#### [WORKING DATA]
══════

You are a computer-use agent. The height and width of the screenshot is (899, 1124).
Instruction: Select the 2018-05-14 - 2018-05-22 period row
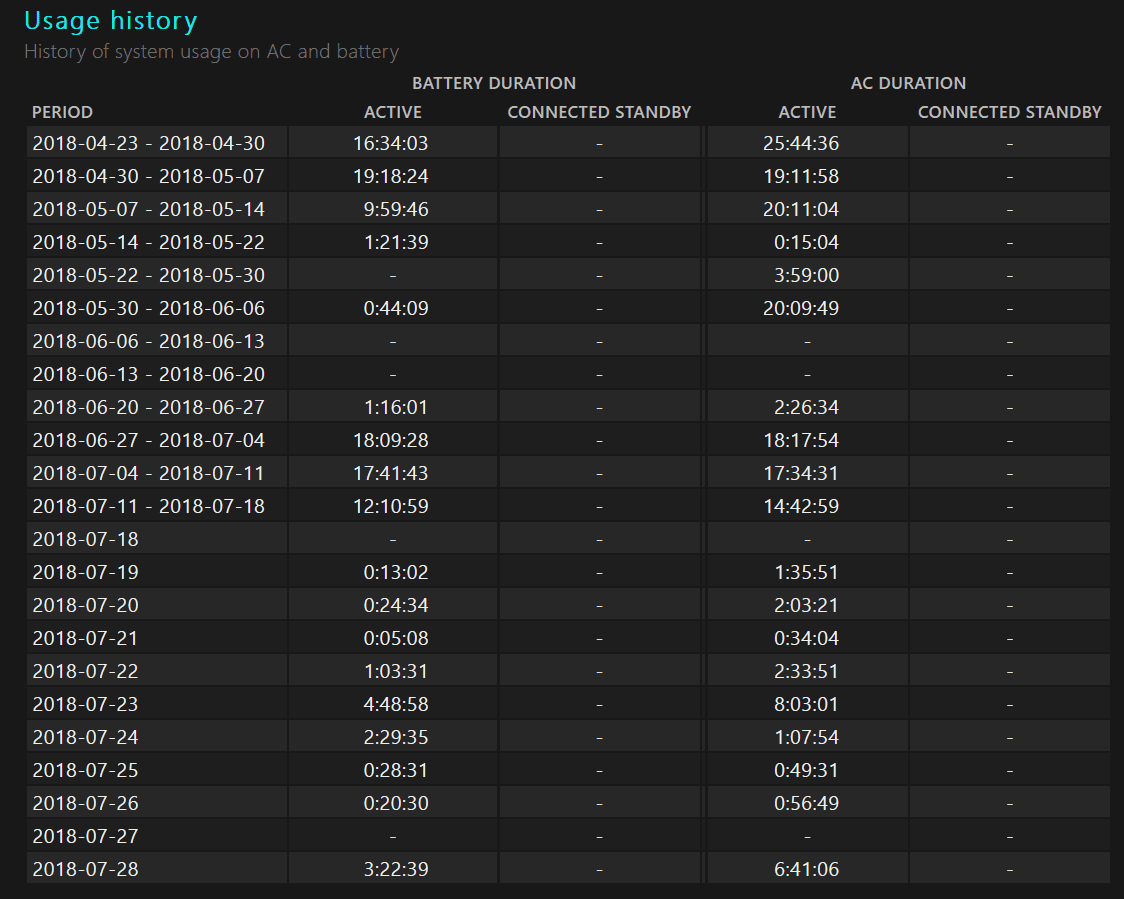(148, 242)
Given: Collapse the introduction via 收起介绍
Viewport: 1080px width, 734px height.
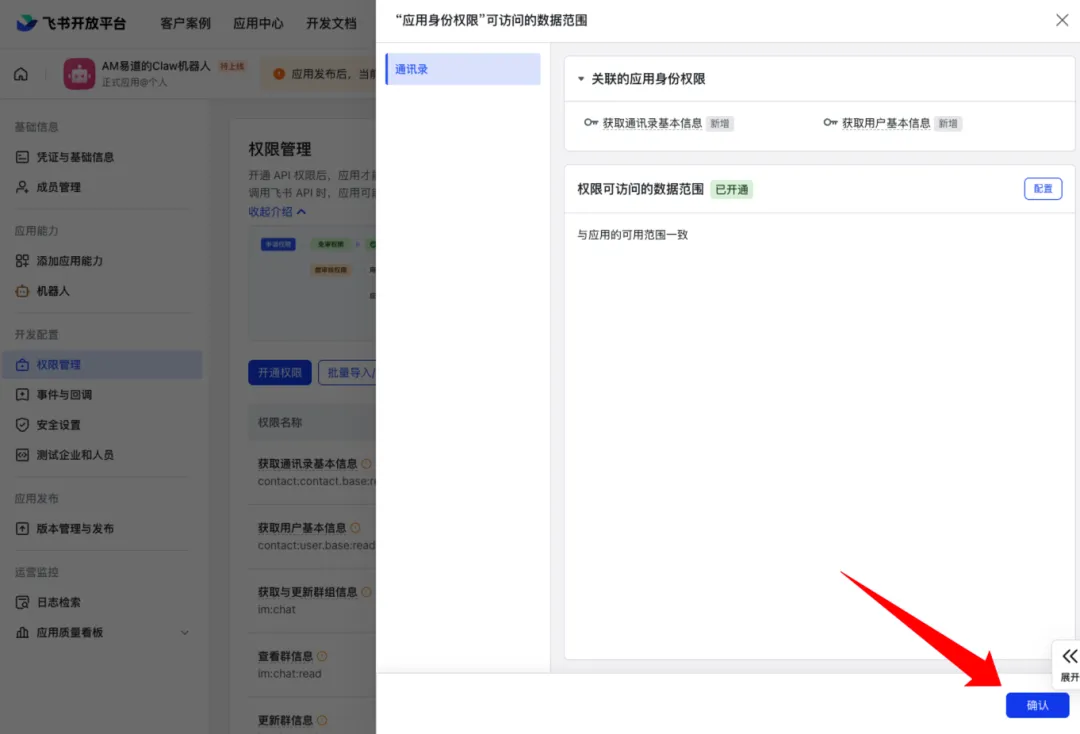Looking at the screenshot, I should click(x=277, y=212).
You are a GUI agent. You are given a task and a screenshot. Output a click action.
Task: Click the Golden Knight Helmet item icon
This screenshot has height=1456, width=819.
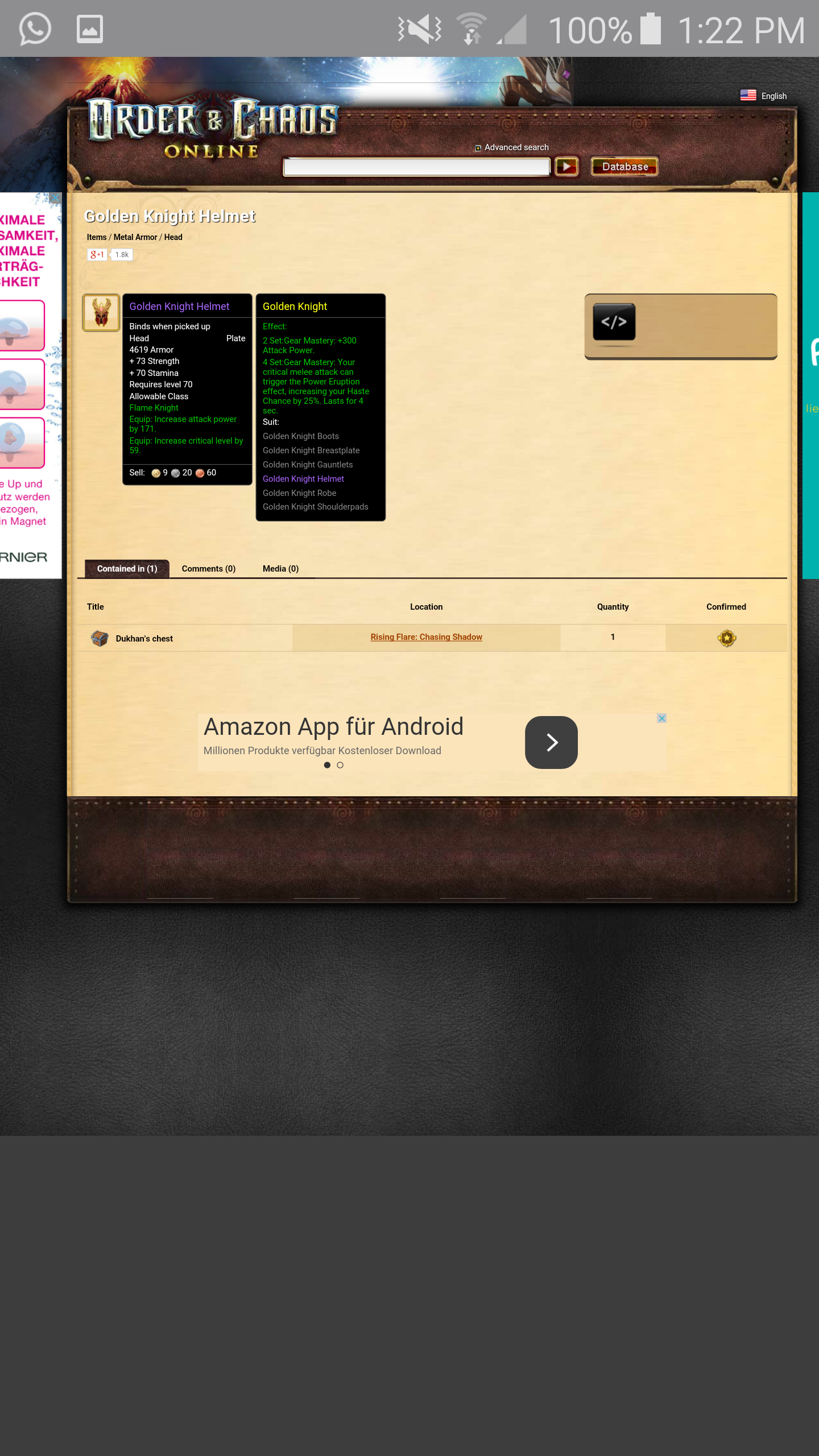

══════

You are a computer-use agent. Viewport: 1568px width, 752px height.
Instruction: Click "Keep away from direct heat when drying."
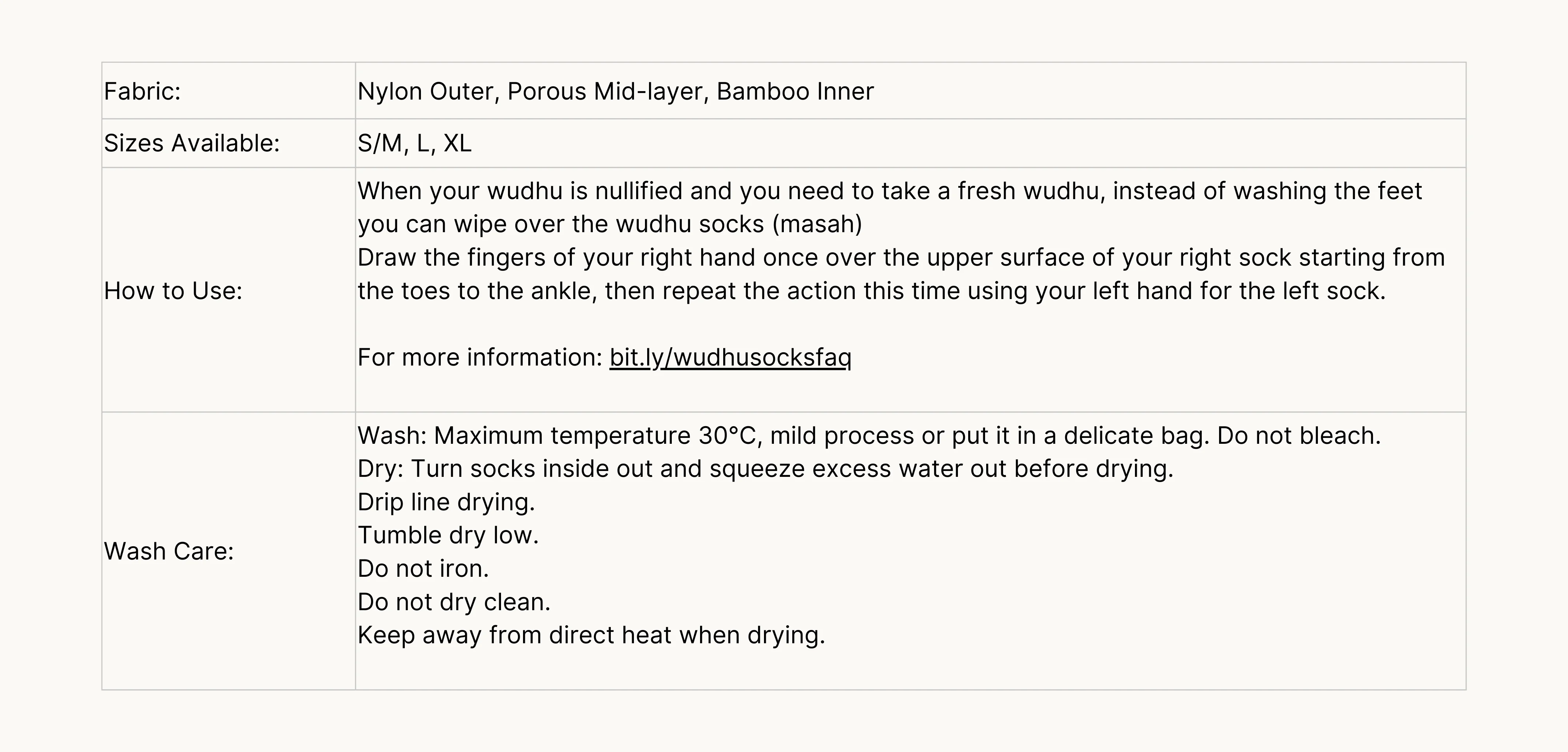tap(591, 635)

══════

#### [ABOUT THIS EXERCISE]
All lines above from the one containing "Instruction: Select the" up to and including the one containing "This screenshot has height=1456, width=819." are to be set down exactly, and nothing else. Leave images out.

#### [WRITTEN SOLUTION]
Instruction: Select the 2018-05-14 - 2018-05-22 period row
(148, 242)
Given: Collapse the introduction via 收起介绍
Viewport: 1080px width, 734px height.
Looking at the screenshot, I should click(x=277, y=212).
You are a GUI agent. You are given a task and a screenshot. Output a click action.
Task: Click the Golden Knight Helmet item icon
This screenshot has height=1456, width=819.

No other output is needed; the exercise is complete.